Merkez bünyesinde kullandıkları Kantitatif Farmako EEG sisteminin ilacın insan beyninde Antidepresan, Antipsikotik, Antiankisiyete veya Kofgnitif Aktivatör etkilerinin olupolmadığı konusunda ön bilgi verebildiğini ve bu bilgilerin yüzde yüz kesin olmasa bile duyarlılığı ve özgünlüğünü yükselttiğini anlatan Prof. Dr. Tarhan konuyla ilgili şu bilgileri verdi:
Psikiyatride klinik muayene tanıyı koymak için genelde yeterli oluyor. Ancak kişinin beyin fonksiyonun nasıl olduğu ve verilen ilaçların beyin üzerindeki etkisi, biyoyararlığı konusunda klinik gözleme yardımcı bir tanı ve tedavi yöntemi olarak kullanılıyor. Amerikan Nörofizyoloji Derneği 1997 yılında kantitatif EEG'nin kullanıldığı alanları belirledi. Bu kullanıldığı alanlardan psikiyatri ile ilgili alanlara bakıldığında; depresyon, şizofreni, dikkat eksikliği,hiperaktivite, öğrenmegüçlüğü, alkolizm ve epilepsi bulunuyor. Özellikle çocuklardaki hiperaktivite ve dikkat eksikliği ile öğrenme güçlüğünde önümüzde klinik bir ölçü olarak işimize yarıyor. Türkiye'de bu yöntemi yaklaşık 4-5 yıldır psikiyatride gerekli gördükleri hastalarda kullandıklarını söyleyen Dr.
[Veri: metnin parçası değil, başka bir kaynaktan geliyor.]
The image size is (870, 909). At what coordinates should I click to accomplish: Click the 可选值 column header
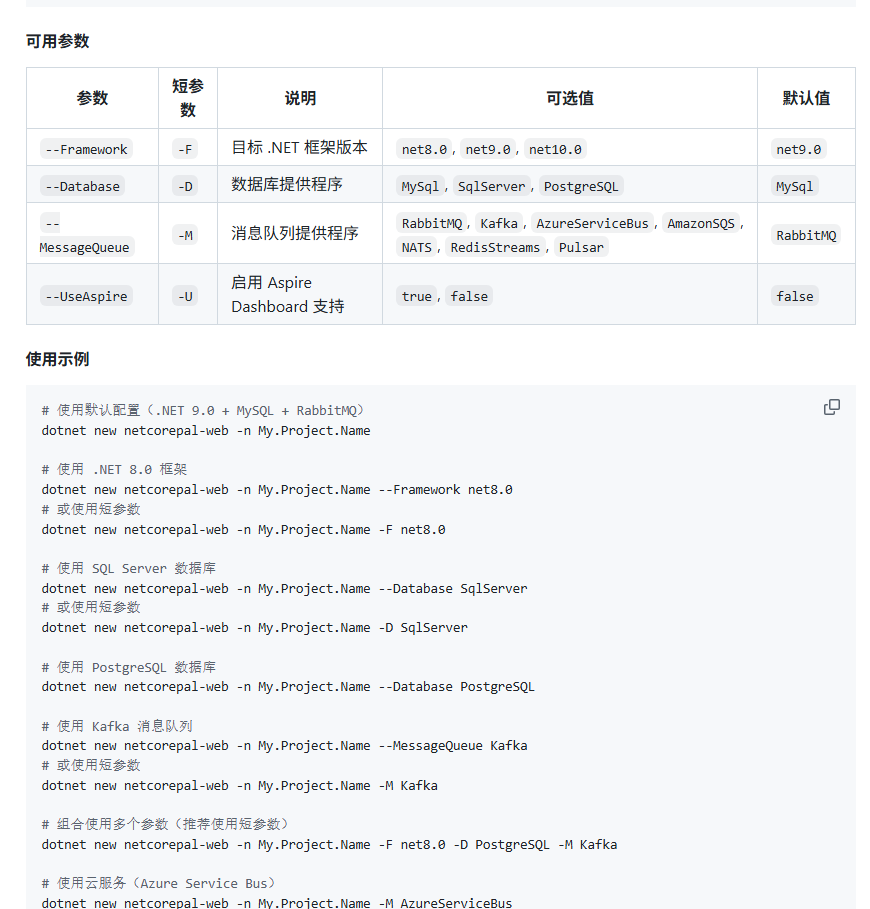click(569, 98)
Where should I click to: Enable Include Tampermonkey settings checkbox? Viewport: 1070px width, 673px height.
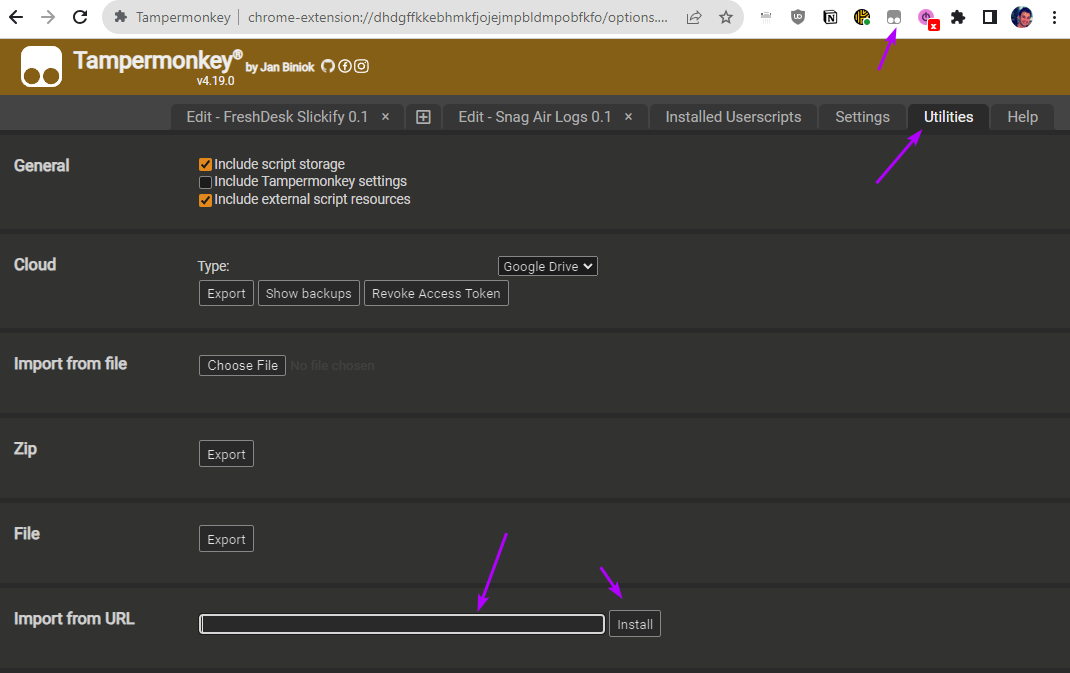click(x=205, y=182)
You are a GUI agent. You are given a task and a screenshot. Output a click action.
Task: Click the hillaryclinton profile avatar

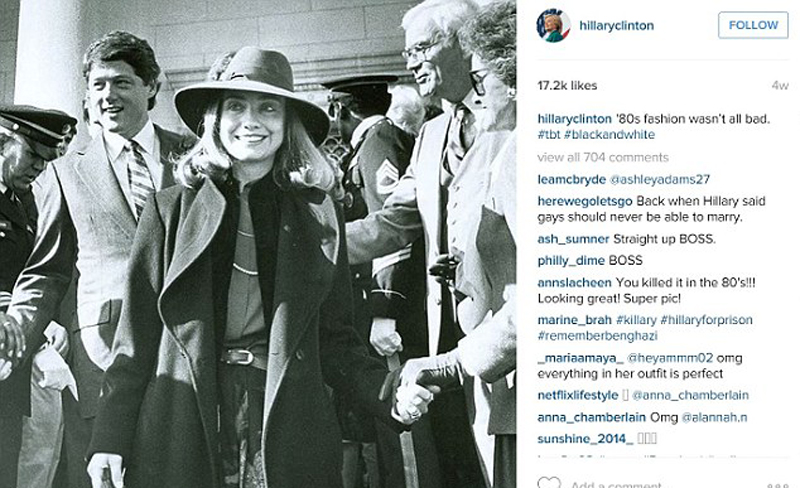(x=553, y=26)
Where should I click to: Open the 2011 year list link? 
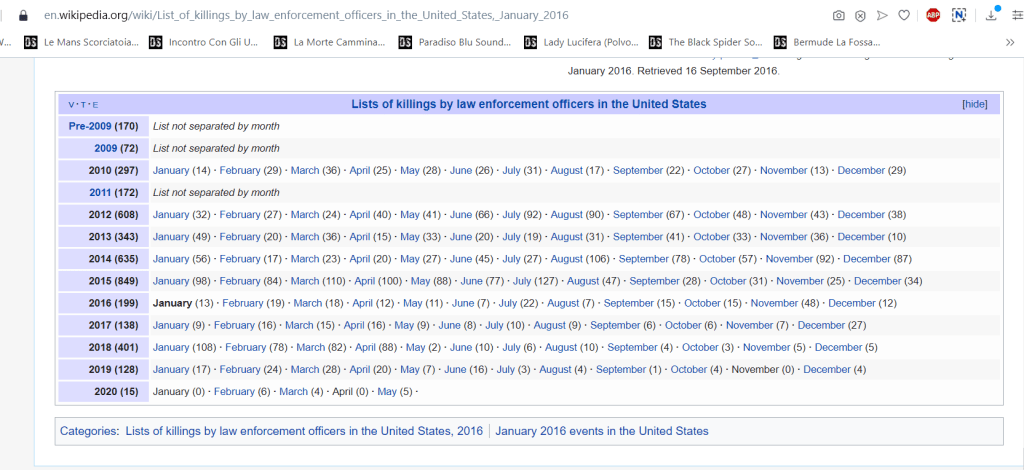click(100, 192)
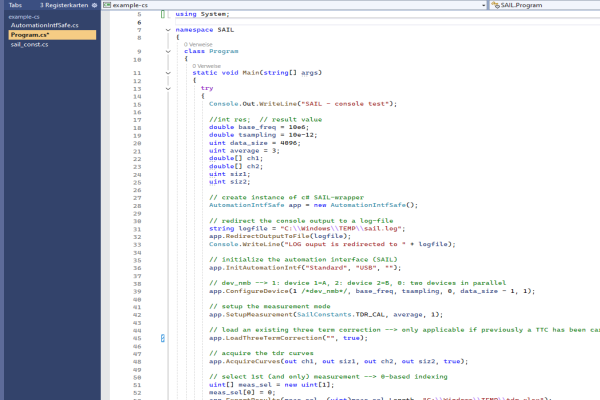Click the '3 Registerkarten' label
Screen dimensions: 600x400
click(x=62, y=5)
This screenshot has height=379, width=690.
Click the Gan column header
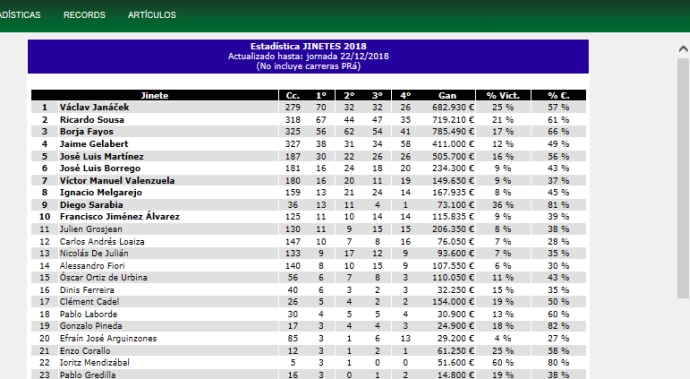point(447,95)
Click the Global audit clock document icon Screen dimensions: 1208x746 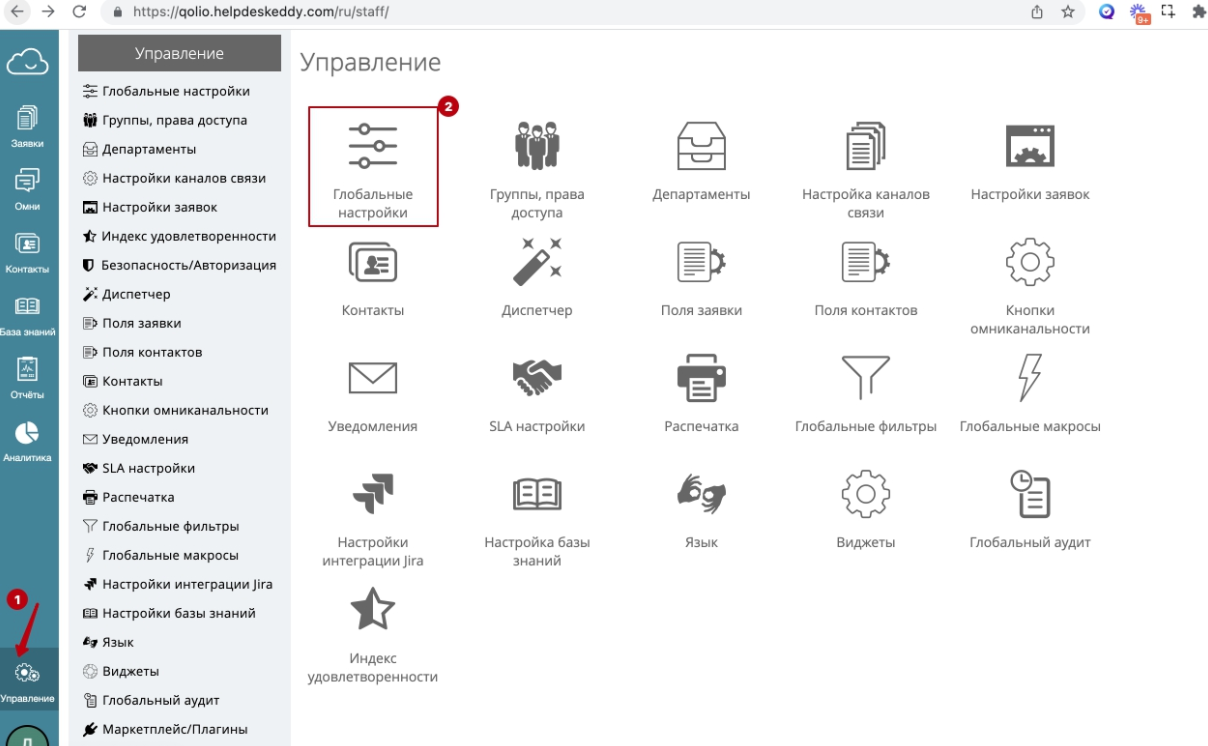(x=1030, y=494)
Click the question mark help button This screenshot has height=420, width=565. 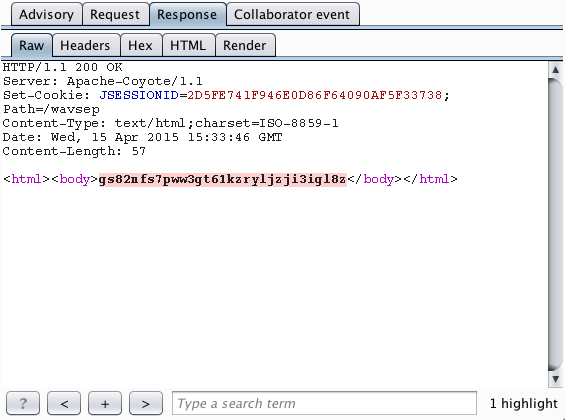pos(23,403)
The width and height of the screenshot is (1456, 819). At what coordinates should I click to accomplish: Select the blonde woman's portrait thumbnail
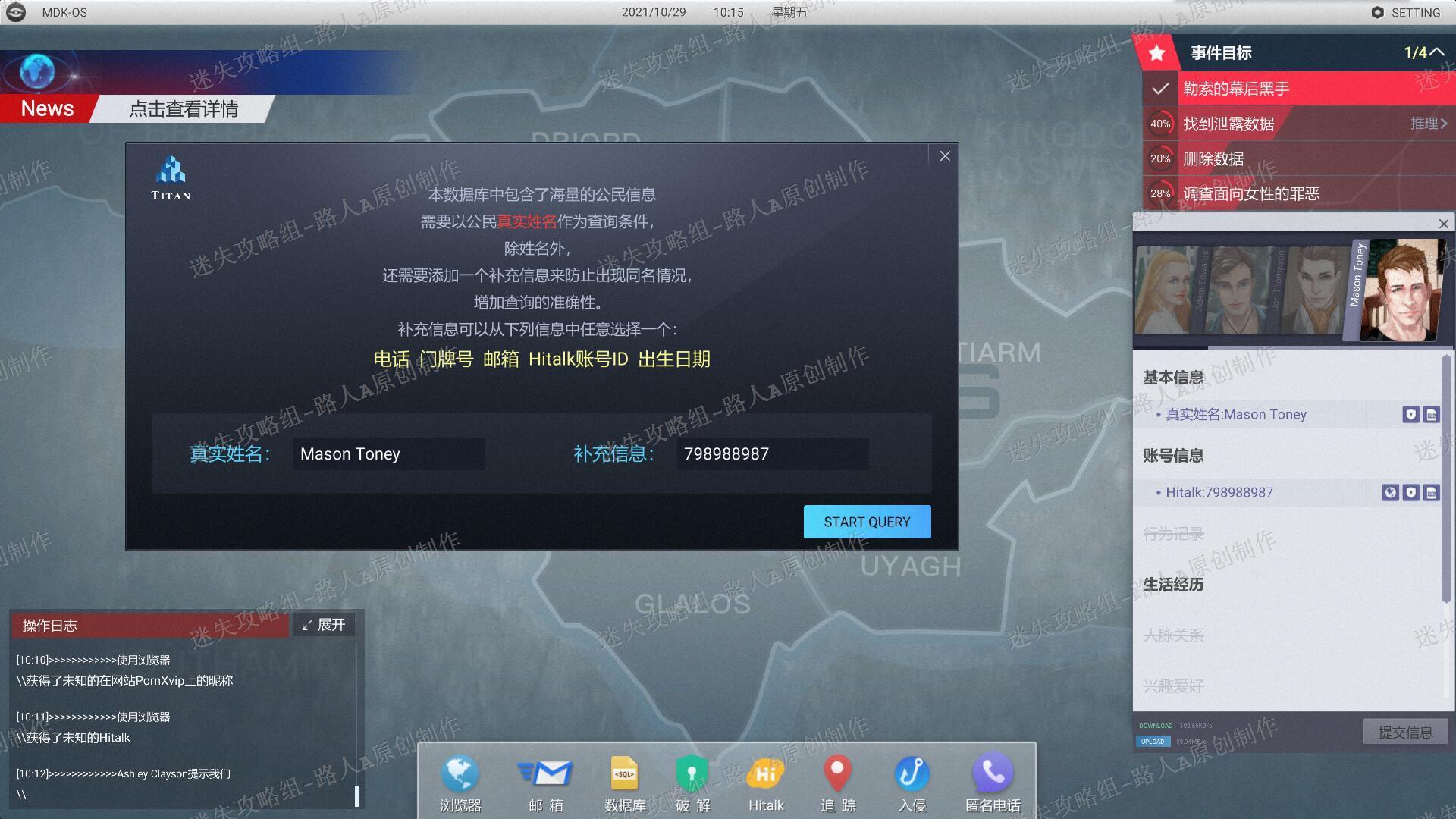pyautogui.click(x=1166, y=290)
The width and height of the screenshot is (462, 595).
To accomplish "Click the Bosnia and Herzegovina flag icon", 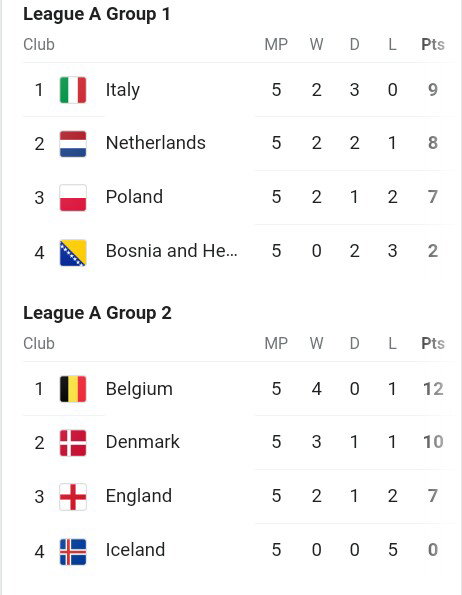I will 73,253.
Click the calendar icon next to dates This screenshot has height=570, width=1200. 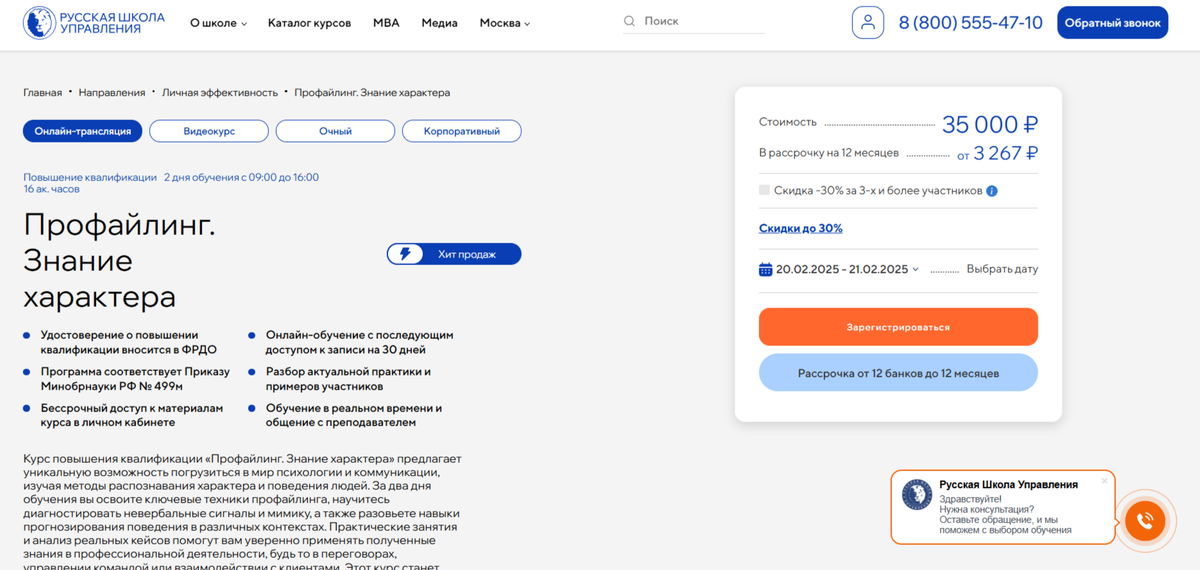click(x=766, y=269)
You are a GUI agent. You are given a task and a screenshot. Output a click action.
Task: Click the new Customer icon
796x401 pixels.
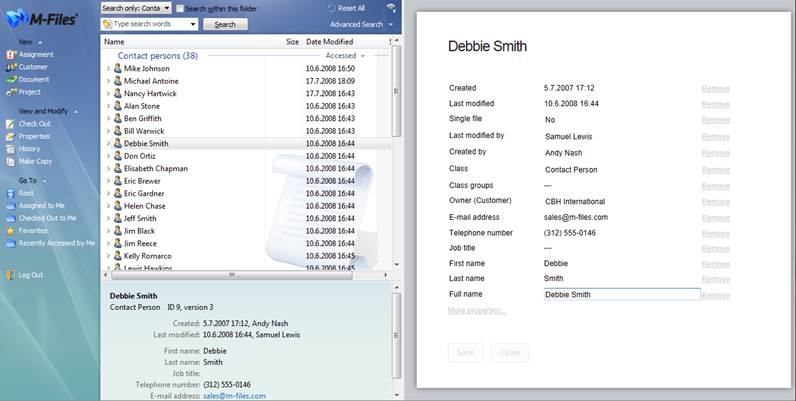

Tarhan,klinik uygulamalarının birçok hastada olumlu etkisini gördüklerini ifade etti. EEG'nin sadece nörologların ilgilenmesi gereken bir alan gibi düşünüldüğünü söyleyen Prof. Tarhan hekimlerin bu konudaki yaklaşımlarının çok önemli olduğunu belirterek konuyla ilgili görüşlerini şöyle dile getirdi:
"Özellikle kantitatif EEG 1990 yılından sonra dijital formata beyin dalgaları geçirilmeye başlandıktan sonra EEG' de psikiyatrinin kullanım alanı ortaya çıktı. Bu nedenle psikiyatri kliniklerinin birçoğunda beyin elektrosu çekilmeden hasta tedaviye alınmıyor. Beyin elektrosu beyindeki biyolojik süreçlerin son ürünü. Bunun anlaşılması beynin anlaşılmasına yardım ediyor. Burada yorum çok önemli. Nörolog arkadaşlar olayı sadece epilepsi boyutunda yorumluyorlar. Bu nedenle psikiyatristlerin konuya el atmaları gerekiyor. El atarlarsa bunun psikiyatrik yorumunu yapabilirler ve kişinin beyin fizyolojisi hakkında tedaviden önce ve sonra doğru yorumlanırsa önemli katkı sağlamış oluyor.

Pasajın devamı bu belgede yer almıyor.